Schedule of matches for the 1938 World Snooker Championship
| Match | Dates |
|---|---|
| Joe Davis v Sydney Lee | 14–16 March 1938 |
| Willie Smith v Tom Newman | 17–19 March 1938 |
| Fred Davis v Alec Brown | 21–23 March 1938 |
| Sidney Smith v Conrad Stanbury | 24–26 March 1938 |
| Joe Davis v Willie Smith | 28–30 March 1938 |
| Sidney Smith v Fred Davis | 31 March–2 April 1938 |
| Joe Davis v Sidney Smith | 4–9 April 1938 |

==Main draw==
Match results are shown below. Winning players and scores are denoted in bold text.

==Final==

Final: 61 frames. Thurston's Hall, London, England, 4–9 April 1938.
| Joe Davis England | 37–24 | Sidney Smith England |
Day 1: 69–33, 93–32, 44–68, 39–69, 60–46, 38–67, 73–38, 79–39, 29–73, 89–31 Day 2: 57–48, 24–92, 67–30, 24–76, 50–28, 23–73, 20–68, 112–21, 69–43 (69), 79–57 Day 3: 57–69 (Davis 55), 25–87, 66–80, 91–30 (67), 20–99, 37–50, 72–46, 66–49, 69–22, 55–62 Day 4: 75–53, 89–39, 77–29, 114–15 (93), 15–99 (68), 101–35 (61), 36–81, 50–63, 86–32, 89–34 (57) Day 5: 42–70, 46–67, 87–25, 58–53, 98–17 (56), 54–80, 61–50, 100–33 (77), 88–48, 58–51 Day 6: 31–85, 39–55, 24–95, 105–21 (98), 50–73 (55), 72–30, 80–47, 110–8 (54), 81–44, 61–48, 71–33
Davis had won the match at 31–23. Dead frames were played.

==Qualifying Tournament==
The two matches were played at Thurston's Hall immediately before the competition proper.
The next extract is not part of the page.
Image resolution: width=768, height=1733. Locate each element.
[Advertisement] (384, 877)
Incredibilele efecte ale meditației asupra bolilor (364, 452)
Two players described as "unknowns" by Willie Smith played in the first match from 7 to 9 March; Herbert Holt from Blackpool and Charles Read from Salisbury. Read took an early 4–1 lead but Holt dominated thereafter, winning 16–10, the final score being 21–10. From 10 to 12 March, Holt then played Fred Davis to determine the winner of the qualifying event. Davis proved too strong for Holt, leading 9–1 after the first day and taking a winning 16–2 lead on the second day. The final score was 23–8.